2012, Etats-Unis. Dans la ville moyenne d’Augusta, située dans l’État de Géorgie, un certain Tom Barrett est verbalisé pour avoir dérobé une canette de bière. La cour locale le condamne à une amende de 200 dollars ainsi qu’à un an de probation. Condition de sa remise en liberté, le coupable doit porter un bracelet électronique contrôlant sa consommation d’alcool. L’objet coûte 50 dollars, plus des frais de service mensuels de 39 dollars, plus des frais d’utilisation de 12 dollars par jour. Entièrement à la charge du condamné, cet argent est versé à l’entreprise privée à l’origine du bracelet, Sentinel Offender Services. Pour rembourser ses dettes, Barrett vend son plasma sanguin (juteux business de l’autre côté de l’Atlantique), jusqu’à ne plus être éligible en raison d’un taux de protéines trop bas dans son corps. Sa dette envers Sentinel finit par atteindre 1000 dollars. L’entreprise obtient un mandat d’arrêt contre lui et Barrett est renvoyé en prison pour cause de dettes impayées.

Racontée dans un article datant de 2015 de la Harvard Law Review, l’anecdote est l’une de celles que mobilise l’Américaine Jackie Wang dans Capitalisme carcéral, qui paraît ce 22 novembre en France aux Éditions Divergences. Par ailleurs cinéaste, poète et militante, la chercheuse ambitionne de montrer comment “les techniques carcérales de l’Etat sont formées par - et travaillent de pair avec - les impératifs du capitalisme mondial”.

Dans le sillage d’autrices et d’auteurs aux approches variées comme Roberto Esposito, Rosa Luxemburg ou le géographe britannique David Harvey, le livre (publié en 2016 aux Etats-Unis) propose d’établir un continuum entre les logiques financières de la dette et celles des nouvelles formes de contrôle. Bracelets connectés, algorithmes de prédiction des crimes… Déjà à l’oeuvre dans les municipalités américaines, ces dispositifs n’ont pas seulement pour objet de “mettre au pas les gens de couleur, mais aussi de les exploiter et d’en tirer profit en les enfermant dans le cercle vicieux de la dette”, écrit Jackie Wang.

Aux Etats-Unis, la police est une entreprise comme une autre

Au-delà des nombreuses réflexions théoriques que l’autrice développe sur les notions de capitalisme, d’Etat ou encore d’expropriation (dans les premiers chapitres notamment), Capitalisme carcéral permet de réaliser à quel point la pensée productiviste s’est, ces dernières années, immiscée dans le champ de l’institution policière américaine. Une logique économique apparemment très répandue outre-Atlantique mais peu discutée en France, où ce sont plutôt les assassinats de jeunes noirs, et les mobilisations politiques conséquentes du mouvement Black Lives Matter, qui avaient trouvé un certain écho médiatique à l’été 2016.

--

Consigne: Recopiez fidèlement le passage du texte sur Capitalisme carcéral compris entre « Dans le sillage » et « écrit Jackie Wang. », ces deux extraits inclus. Les données qui suivent proviennent d'une autre source.

[Entrées enregistrées]
--

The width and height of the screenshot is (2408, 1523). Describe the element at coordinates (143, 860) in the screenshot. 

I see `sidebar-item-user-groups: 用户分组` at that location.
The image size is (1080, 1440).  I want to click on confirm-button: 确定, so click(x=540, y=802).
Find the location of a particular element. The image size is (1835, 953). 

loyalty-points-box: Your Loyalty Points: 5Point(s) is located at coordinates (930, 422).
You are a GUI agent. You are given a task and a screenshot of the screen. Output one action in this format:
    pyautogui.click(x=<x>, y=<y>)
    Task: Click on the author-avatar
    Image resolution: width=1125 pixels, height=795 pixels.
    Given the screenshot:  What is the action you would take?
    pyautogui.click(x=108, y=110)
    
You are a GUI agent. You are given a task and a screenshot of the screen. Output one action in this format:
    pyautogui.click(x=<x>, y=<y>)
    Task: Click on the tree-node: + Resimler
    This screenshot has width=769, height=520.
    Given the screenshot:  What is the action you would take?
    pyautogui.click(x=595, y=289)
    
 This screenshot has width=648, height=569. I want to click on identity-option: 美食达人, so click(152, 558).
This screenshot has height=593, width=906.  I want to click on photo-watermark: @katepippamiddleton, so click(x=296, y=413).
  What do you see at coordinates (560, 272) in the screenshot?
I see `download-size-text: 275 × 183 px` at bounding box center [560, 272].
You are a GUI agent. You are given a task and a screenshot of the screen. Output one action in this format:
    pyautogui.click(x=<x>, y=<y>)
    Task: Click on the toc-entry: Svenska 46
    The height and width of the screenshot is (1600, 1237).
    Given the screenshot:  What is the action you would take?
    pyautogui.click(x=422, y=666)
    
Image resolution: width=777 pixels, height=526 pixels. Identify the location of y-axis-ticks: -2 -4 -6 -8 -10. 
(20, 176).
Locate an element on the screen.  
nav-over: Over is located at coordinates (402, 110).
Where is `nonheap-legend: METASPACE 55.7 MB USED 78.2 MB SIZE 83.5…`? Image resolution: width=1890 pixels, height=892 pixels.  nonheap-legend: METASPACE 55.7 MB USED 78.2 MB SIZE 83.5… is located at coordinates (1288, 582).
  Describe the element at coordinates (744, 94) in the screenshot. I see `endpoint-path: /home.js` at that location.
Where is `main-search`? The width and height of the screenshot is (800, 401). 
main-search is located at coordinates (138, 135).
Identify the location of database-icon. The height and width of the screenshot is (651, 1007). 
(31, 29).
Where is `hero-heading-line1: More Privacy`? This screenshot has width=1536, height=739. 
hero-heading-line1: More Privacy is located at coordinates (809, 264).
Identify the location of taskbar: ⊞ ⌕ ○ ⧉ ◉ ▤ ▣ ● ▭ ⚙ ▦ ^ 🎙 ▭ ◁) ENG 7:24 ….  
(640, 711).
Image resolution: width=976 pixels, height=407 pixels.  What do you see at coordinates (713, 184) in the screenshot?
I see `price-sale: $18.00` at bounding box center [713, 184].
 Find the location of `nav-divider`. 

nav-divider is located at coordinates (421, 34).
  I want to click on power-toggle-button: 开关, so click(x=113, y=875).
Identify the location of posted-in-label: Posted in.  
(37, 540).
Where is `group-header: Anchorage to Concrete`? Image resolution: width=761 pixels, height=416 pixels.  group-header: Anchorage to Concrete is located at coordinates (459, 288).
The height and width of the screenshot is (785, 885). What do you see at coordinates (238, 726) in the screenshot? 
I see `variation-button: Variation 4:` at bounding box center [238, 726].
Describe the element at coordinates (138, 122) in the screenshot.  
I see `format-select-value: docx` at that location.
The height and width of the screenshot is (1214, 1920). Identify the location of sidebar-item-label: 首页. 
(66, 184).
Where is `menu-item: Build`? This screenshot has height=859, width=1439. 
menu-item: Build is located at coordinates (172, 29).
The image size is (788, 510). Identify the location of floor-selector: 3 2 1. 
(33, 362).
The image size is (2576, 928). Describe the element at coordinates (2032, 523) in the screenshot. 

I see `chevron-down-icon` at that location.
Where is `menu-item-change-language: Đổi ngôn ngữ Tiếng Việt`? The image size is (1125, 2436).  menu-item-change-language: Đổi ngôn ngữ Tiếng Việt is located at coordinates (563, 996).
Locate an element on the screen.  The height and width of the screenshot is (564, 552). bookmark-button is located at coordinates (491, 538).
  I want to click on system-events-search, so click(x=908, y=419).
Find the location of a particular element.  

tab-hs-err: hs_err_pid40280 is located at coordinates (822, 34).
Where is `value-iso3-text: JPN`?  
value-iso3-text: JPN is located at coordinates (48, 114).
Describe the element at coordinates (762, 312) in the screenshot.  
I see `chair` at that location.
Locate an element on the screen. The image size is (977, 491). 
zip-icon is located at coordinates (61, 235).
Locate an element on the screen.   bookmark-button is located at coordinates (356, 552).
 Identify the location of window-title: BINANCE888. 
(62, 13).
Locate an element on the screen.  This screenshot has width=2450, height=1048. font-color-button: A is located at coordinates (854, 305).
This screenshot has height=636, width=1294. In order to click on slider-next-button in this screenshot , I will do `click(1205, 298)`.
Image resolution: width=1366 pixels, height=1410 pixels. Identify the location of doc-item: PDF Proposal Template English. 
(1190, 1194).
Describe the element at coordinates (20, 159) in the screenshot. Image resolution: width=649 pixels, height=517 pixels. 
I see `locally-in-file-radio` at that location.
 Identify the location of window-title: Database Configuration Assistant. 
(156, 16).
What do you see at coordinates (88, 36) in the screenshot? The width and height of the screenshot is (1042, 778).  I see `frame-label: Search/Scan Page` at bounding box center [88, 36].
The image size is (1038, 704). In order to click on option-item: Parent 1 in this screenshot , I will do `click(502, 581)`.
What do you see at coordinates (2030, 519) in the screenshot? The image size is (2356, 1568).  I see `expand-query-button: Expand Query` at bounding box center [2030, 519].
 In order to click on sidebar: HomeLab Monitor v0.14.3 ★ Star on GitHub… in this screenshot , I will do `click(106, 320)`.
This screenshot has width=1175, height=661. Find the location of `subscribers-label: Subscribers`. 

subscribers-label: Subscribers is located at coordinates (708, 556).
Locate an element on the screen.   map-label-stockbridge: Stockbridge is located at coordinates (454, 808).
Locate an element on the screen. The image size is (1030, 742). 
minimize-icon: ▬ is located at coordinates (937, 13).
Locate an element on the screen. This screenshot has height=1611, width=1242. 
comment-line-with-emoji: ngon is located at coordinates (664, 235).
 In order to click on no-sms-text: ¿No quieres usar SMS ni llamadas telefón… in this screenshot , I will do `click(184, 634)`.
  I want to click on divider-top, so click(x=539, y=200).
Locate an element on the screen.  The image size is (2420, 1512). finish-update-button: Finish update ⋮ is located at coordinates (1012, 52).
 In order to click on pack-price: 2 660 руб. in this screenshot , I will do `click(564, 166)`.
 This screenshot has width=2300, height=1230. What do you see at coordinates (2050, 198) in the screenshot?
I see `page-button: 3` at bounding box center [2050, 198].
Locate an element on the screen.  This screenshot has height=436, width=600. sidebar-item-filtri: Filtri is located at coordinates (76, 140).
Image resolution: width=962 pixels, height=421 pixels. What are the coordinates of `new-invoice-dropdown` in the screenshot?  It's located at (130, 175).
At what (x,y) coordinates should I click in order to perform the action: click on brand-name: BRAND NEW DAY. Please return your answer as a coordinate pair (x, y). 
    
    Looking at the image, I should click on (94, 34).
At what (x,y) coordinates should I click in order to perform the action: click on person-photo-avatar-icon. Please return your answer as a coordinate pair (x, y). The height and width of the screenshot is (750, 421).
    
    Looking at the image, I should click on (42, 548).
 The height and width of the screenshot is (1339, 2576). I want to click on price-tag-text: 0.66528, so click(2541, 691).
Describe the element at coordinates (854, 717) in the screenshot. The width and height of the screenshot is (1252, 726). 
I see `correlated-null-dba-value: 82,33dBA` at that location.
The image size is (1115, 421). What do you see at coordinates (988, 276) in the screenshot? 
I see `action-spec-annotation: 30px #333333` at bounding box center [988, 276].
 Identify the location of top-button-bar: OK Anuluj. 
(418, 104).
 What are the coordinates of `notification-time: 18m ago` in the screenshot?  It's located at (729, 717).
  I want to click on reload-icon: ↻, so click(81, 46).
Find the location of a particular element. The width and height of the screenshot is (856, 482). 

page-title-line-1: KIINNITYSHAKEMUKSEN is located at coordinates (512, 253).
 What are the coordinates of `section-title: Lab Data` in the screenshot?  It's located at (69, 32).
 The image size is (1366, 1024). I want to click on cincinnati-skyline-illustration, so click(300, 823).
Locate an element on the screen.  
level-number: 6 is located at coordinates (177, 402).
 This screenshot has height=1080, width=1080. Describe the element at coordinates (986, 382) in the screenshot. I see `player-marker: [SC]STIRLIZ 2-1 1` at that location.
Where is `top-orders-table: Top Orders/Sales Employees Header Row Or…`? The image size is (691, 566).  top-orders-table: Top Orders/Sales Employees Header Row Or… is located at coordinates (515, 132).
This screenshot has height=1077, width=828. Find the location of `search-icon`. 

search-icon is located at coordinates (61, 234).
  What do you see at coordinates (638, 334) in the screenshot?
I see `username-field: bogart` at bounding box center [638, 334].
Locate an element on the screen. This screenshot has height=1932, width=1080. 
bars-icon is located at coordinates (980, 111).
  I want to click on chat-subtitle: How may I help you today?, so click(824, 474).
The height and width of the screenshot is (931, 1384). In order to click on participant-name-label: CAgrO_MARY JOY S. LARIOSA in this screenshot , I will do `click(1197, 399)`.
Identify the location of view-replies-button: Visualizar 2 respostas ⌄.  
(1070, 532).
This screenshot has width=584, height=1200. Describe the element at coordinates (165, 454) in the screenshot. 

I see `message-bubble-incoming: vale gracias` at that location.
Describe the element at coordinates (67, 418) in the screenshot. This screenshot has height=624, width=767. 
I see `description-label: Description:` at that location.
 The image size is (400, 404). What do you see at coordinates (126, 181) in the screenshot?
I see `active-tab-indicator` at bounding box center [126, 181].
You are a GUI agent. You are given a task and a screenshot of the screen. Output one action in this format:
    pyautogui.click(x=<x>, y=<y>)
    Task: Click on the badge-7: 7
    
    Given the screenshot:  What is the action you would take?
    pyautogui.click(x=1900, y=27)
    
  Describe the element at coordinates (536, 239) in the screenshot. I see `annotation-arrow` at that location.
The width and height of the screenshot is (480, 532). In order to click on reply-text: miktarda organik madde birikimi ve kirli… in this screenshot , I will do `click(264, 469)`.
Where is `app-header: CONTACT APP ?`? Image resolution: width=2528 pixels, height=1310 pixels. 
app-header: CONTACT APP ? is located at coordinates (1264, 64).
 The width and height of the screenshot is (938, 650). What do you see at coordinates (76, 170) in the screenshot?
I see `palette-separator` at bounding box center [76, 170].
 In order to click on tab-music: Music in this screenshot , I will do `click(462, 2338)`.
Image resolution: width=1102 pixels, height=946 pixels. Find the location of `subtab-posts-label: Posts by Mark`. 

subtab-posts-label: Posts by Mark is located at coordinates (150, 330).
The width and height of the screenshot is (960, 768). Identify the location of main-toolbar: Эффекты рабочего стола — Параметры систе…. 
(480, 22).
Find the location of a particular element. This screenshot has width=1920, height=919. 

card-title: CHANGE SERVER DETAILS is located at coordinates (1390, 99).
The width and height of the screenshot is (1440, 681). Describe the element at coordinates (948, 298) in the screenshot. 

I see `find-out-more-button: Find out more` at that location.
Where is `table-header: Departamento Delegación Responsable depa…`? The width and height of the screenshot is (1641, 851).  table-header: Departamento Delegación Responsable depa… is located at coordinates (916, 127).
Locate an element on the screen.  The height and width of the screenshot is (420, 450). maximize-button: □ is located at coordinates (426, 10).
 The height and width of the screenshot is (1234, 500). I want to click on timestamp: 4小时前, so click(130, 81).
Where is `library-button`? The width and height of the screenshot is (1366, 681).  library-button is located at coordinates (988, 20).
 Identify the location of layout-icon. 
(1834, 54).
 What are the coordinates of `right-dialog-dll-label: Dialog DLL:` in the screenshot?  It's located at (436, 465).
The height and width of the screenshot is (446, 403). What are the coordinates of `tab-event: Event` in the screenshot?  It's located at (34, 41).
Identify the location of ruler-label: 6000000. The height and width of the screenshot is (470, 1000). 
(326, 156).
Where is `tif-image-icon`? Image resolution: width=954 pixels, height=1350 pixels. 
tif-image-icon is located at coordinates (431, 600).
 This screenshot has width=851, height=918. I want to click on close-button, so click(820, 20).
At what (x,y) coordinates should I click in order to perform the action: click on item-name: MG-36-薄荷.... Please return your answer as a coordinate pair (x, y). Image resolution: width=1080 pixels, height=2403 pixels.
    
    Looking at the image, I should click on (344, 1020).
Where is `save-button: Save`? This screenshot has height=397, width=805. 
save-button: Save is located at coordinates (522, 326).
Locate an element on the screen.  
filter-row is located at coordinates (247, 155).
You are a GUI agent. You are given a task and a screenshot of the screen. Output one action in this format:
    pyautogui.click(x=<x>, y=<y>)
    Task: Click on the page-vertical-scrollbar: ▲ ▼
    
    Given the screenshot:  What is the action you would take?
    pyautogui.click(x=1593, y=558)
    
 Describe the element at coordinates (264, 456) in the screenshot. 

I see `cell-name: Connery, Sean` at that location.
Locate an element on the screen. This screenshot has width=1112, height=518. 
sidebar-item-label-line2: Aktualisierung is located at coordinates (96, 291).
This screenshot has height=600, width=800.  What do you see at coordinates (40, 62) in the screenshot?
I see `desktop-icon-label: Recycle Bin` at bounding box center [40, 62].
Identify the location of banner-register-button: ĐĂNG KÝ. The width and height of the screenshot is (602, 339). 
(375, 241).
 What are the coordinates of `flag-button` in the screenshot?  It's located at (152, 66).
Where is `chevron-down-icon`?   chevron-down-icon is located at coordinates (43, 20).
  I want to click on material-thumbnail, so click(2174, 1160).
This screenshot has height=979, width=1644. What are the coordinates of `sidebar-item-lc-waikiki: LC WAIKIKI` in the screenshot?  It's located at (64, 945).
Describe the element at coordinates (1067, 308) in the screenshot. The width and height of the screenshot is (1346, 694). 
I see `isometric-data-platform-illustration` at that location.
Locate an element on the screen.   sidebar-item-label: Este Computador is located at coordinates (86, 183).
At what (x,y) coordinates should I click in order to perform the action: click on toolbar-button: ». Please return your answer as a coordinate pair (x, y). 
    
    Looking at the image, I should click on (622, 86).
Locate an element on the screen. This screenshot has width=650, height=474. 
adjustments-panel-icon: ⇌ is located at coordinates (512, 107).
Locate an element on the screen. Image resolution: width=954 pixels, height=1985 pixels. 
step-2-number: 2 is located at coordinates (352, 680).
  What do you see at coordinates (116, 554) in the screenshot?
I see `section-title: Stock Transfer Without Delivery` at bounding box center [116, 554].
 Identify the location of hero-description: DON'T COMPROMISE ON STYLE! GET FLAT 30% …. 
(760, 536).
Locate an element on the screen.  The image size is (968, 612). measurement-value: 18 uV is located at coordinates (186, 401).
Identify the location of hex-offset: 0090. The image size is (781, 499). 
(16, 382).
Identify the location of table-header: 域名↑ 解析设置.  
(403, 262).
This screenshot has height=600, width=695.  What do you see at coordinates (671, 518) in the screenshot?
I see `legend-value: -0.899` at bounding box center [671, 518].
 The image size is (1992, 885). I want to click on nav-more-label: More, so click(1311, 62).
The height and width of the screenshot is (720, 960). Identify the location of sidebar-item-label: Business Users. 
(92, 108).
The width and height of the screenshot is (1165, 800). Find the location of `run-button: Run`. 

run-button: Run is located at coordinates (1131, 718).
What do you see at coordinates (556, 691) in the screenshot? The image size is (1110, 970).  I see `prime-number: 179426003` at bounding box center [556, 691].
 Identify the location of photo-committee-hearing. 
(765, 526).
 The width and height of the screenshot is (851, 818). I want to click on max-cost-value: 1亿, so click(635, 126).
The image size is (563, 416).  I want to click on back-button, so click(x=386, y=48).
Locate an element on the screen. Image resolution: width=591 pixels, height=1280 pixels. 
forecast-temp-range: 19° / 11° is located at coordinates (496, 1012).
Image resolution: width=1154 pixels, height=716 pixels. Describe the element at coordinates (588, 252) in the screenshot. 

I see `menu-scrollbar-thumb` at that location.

--

Exercice corrigé:
Dans le sillage d’autrices et d’auteurs aux approches variées comme Roberto Esposito, Rosa Luxemburg ou le géographe britannique David Harvey, le livre (publié en 2016 aux Etats-Unis) propose d’établir un continuum entre les logiques financières de la dette et celles des nouvelles formes de contrôle. Bracelets connectés, algorithmes de prédiction des crimes… Déjà à l’oeuvre dans les municipalités américaines, ces dispositifs n’ont pas seulement pour objet de “mettre au pas les gens de couleur, mais aussi de les exploiter et d’en tirer profit en les enfermant dans le cercle vicieux de la dette”, écrit Jackie Wang.